**Activity**
Search the entries for the word "Applications". Copy every line where it turns up.

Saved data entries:
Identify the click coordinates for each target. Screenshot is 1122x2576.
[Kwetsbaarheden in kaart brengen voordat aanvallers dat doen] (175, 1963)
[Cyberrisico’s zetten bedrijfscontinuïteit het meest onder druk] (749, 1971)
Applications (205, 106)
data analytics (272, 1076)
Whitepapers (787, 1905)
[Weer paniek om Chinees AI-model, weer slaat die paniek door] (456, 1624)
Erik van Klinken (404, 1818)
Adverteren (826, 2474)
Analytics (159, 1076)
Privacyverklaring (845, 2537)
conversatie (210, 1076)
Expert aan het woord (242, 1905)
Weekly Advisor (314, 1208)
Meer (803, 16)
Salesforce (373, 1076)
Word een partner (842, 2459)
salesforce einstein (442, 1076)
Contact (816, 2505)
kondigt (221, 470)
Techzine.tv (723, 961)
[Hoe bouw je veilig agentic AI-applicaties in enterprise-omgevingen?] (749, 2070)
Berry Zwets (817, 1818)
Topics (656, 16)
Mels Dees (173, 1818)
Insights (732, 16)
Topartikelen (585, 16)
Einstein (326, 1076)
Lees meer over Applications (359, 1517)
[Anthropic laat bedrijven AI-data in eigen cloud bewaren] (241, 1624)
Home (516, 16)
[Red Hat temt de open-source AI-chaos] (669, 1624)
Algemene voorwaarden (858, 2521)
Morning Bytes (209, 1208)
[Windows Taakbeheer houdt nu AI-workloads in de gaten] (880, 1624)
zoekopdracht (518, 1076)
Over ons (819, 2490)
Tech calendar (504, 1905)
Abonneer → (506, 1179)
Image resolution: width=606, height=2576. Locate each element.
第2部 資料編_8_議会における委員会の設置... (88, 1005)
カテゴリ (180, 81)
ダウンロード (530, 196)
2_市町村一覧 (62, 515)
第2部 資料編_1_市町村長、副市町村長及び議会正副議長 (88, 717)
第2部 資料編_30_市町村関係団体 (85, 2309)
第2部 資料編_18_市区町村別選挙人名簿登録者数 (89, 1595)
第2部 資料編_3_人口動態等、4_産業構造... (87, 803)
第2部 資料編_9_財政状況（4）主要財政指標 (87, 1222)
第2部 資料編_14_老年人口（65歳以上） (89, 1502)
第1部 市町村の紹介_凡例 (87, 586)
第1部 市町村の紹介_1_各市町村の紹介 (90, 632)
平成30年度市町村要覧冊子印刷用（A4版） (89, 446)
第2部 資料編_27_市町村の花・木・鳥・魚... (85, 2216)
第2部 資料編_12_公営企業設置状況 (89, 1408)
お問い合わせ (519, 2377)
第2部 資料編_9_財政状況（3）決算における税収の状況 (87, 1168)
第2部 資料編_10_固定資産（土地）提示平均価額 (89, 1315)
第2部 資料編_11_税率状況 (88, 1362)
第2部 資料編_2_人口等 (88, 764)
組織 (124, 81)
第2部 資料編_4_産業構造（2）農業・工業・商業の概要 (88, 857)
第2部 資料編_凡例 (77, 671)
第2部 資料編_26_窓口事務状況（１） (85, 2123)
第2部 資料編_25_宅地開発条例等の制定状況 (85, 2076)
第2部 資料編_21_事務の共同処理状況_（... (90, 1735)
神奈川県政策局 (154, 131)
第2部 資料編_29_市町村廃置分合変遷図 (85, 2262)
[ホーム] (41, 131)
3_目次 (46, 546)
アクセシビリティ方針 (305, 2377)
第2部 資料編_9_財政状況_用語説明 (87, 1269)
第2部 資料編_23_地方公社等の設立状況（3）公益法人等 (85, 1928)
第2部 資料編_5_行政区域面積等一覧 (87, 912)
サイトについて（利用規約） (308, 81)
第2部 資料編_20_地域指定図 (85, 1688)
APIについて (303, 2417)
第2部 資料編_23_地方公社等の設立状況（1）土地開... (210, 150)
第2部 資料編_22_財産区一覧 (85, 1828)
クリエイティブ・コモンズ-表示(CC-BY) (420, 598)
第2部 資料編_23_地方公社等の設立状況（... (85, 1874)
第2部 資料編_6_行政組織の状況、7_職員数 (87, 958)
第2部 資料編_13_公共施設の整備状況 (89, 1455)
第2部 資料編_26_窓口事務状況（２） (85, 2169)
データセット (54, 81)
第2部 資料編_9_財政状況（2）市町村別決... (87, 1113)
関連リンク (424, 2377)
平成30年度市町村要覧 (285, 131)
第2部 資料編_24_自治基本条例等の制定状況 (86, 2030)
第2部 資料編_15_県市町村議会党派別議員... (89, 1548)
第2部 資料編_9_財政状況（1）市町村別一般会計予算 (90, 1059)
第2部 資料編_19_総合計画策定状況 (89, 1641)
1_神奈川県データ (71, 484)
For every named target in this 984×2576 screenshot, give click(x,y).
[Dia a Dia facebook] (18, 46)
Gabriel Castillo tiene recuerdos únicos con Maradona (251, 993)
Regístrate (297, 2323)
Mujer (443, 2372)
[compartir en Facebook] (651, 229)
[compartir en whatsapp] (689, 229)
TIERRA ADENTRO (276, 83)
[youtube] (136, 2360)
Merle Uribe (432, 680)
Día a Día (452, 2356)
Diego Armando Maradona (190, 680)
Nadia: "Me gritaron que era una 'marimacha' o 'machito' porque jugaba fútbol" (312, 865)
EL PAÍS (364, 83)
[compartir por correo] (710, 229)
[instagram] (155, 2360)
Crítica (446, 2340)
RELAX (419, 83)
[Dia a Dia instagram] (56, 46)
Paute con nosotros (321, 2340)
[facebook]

**Solution to this exercise**
Applications (205, 106)
Lees meer over Applications (359, 1517)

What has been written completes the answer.